## The task
Please return exactly the line that contains "Task: Uncheck the Move Animation option" and every line after it, through the last line of the records below, with no pictures.
++++
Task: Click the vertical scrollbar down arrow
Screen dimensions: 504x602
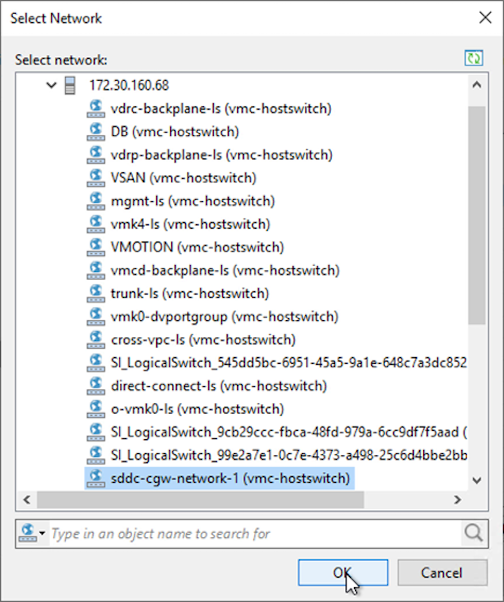Action: 477,480
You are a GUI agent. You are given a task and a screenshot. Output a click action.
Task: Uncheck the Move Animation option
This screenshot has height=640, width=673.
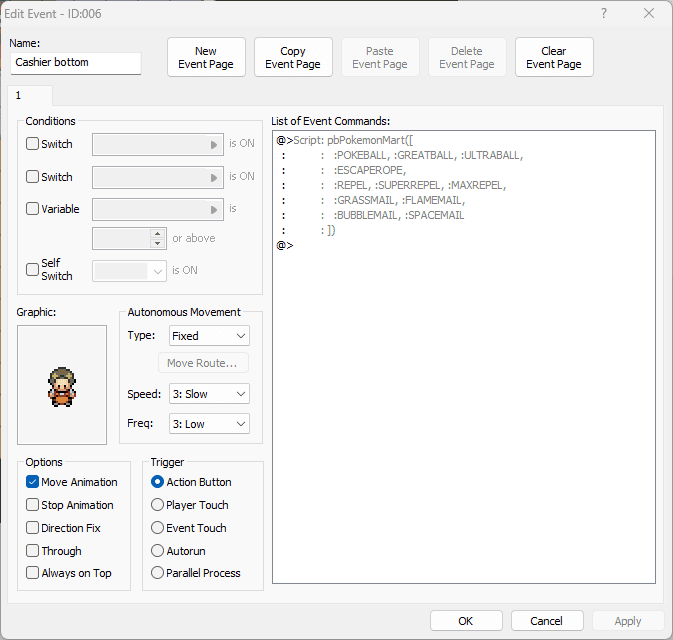32,482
++++
## Task result
Task: Uncheck the Move Animation option
This screenshot has height=640, width=673.
32,482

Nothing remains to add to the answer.